> _What to do_
Your answer must be one number: the count of lines below that include "Launch".

Collected data entries
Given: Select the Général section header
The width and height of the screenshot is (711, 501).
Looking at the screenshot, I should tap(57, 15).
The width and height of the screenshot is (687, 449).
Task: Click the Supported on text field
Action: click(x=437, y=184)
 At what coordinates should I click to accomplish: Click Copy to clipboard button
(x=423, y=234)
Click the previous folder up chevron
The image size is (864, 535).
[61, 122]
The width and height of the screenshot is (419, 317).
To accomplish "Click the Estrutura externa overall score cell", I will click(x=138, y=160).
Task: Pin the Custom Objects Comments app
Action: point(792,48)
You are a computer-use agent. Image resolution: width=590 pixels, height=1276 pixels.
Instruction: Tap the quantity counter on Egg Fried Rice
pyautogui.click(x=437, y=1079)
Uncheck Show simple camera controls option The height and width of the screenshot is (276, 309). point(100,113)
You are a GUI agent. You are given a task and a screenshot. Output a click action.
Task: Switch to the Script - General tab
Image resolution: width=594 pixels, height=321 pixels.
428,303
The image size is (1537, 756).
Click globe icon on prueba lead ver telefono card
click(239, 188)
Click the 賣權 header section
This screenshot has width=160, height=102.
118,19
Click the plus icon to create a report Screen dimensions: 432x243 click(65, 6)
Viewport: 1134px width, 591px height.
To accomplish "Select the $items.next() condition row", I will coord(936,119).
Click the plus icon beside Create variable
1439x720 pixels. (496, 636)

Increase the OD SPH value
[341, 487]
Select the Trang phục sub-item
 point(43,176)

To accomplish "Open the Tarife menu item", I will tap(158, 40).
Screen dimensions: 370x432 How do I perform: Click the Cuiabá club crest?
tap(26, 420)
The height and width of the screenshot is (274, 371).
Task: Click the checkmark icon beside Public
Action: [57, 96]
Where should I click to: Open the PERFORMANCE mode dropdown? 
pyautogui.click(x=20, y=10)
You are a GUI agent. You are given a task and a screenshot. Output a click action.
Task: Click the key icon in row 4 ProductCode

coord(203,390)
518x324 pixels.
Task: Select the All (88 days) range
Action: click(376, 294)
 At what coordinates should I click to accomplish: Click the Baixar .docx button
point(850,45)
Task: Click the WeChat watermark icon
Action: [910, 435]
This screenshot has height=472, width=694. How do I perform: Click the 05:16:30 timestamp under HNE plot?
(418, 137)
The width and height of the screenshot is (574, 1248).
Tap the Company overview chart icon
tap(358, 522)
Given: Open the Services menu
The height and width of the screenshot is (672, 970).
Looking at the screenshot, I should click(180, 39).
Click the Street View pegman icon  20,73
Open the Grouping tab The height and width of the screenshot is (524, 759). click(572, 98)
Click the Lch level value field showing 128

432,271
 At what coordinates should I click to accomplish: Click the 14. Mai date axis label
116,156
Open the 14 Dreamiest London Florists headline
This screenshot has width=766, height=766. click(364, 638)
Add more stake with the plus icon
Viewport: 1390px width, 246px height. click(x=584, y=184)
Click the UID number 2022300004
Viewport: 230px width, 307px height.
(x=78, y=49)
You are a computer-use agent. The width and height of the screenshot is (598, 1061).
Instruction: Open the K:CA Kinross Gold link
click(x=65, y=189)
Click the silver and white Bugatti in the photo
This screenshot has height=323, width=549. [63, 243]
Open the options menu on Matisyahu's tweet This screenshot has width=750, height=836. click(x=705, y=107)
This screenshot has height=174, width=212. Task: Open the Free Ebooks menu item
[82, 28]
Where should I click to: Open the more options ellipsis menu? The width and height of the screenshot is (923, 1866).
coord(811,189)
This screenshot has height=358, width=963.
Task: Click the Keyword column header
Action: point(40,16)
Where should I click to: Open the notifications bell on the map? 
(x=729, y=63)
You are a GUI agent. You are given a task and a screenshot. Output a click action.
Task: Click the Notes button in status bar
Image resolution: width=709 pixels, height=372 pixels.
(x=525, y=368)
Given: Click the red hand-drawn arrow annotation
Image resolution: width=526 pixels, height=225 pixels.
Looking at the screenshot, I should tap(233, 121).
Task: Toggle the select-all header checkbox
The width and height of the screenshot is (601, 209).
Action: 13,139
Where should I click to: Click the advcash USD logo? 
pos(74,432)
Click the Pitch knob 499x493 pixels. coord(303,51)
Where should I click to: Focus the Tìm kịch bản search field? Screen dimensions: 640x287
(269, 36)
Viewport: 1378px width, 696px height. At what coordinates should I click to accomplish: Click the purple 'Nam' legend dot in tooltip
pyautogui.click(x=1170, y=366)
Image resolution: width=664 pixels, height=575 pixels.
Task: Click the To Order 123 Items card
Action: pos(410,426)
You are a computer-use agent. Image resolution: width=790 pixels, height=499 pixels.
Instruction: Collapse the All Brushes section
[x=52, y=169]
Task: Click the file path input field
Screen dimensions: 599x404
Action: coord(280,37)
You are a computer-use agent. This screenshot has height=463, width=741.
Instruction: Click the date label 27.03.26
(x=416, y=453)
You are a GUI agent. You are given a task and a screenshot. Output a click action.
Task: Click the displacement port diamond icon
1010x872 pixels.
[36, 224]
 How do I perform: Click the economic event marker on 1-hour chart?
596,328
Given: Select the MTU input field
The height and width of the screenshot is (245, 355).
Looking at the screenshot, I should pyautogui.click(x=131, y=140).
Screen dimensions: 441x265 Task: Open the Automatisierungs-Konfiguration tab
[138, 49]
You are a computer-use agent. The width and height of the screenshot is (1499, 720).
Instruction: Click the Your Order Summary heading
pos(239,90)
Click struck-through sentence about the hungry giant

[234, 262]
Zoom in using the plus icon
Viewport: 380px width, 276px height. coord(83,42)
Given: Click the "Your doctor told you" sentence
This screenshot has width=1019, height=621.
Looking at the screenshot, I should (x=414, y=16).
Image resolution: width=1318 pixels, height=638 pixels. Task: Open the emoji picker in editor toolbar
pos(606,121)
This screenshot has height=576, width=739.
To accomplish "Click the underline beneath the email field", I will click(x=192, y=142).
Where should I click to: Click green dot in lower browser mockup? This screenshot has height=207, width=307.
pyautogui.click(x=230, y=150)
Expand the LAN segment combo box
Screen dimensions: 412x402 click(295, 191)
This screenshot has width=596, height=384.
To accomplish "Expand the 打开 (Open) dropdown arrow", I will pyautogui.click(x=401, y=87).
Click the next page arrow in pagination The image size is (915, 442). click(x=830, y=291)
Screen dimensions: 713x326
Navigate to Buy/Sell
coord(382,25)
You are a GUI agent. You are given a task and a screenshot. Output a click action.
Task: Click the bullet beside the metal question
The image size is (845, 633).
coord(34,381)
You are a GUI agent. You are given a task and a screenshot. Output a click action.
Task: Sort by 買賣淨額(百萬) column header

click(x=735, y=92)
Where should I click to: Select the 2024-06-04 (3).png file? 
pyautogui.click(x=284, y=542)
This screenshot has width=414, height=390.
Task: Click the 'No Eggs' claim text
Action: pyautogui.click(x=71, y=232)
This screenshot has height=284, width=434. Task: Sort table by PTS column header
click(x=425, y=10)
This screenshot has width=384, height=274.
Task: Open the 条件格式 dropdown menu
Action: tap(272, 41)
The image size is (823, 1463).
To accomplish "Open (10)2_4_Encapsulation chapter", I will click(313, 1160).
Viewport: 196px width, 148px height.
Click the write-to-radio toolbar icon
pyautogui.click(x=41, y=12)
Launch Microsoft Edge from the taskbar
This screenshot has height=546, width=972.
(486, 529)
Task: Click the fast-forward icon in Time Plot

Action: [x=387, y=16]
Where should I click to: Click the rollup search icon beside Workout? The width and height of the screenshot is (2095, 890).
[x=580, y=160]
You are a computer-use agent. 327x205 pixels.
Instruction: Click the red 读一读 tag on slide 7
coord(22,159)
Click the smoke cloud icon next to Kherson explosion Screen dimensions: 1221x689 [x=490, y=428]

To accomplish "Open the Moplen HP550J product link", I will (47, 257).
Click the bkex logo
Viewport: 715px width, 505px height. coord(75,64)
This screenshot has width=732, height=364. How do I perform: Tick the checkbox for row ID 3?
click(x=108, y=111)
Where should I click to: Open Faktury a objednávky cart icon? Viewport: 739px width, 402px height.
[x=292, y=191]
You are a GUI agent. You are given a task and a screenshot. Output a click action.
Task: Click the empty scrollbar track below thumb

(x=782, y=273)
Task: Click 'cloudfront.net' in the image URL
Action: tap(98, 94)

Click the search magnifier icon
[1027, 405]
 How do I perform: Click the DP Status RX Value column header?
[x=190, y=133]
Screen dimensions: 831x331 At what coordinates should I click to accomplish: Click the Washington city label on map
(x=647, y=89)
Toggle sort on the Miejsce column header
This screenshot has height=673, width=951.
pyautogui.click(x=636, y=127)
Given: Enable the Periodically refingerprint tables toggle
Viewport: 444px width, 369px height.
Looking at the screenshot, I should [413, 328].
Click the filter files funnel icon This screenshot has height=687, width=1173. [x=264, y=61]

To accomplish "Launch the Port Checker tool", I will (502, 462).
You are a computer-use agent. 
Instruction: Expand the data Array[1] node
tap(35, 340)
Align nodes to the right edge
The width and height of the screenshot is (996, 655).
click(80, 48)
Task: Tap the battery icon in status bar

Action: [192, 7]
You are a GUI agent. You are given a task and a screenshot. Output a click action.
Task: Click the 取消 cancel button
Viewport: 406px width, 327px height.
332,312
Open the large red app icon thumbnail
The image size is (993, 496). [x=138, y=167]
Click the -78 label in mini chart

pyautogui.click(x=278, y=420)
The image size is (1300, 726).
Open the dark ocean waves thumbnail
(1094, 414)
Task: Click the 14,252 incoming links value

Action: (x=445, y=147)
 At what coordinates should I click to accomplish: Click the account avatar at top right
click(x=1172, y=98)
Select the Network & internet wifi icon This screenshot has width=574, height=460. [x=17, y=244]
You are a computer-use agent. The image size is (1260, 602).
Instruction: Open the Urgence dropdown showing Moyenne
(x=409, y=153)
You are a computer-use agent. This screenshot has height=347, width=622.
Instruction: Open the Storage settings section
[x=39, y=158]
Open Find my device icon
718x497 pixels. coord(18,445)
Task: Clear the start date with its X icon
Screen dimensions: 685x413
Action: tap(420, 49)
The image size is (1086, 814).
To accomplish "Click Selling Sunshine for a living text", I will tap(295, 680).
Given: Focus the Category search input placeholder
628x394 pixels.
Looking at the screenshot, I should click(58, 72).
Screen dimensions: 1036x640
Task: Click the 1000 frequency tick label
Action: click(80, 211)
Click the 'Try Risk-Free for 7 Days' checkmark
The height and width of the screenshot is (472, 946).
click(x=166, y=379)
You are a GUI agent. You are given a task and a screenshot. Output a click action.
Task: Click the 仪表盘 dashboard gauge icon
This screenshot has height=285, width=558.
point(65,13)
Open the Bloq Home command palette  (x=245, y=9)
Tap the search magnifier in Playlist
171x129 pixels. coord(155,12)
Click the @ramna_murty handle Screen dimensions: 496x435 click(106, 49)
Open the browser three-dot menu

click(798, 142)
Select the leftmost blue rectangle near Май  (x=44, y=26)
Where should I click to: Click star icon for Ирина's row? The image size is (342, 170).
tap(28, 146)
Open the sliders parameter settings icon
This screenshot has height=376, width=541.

> _Solved exercise_
2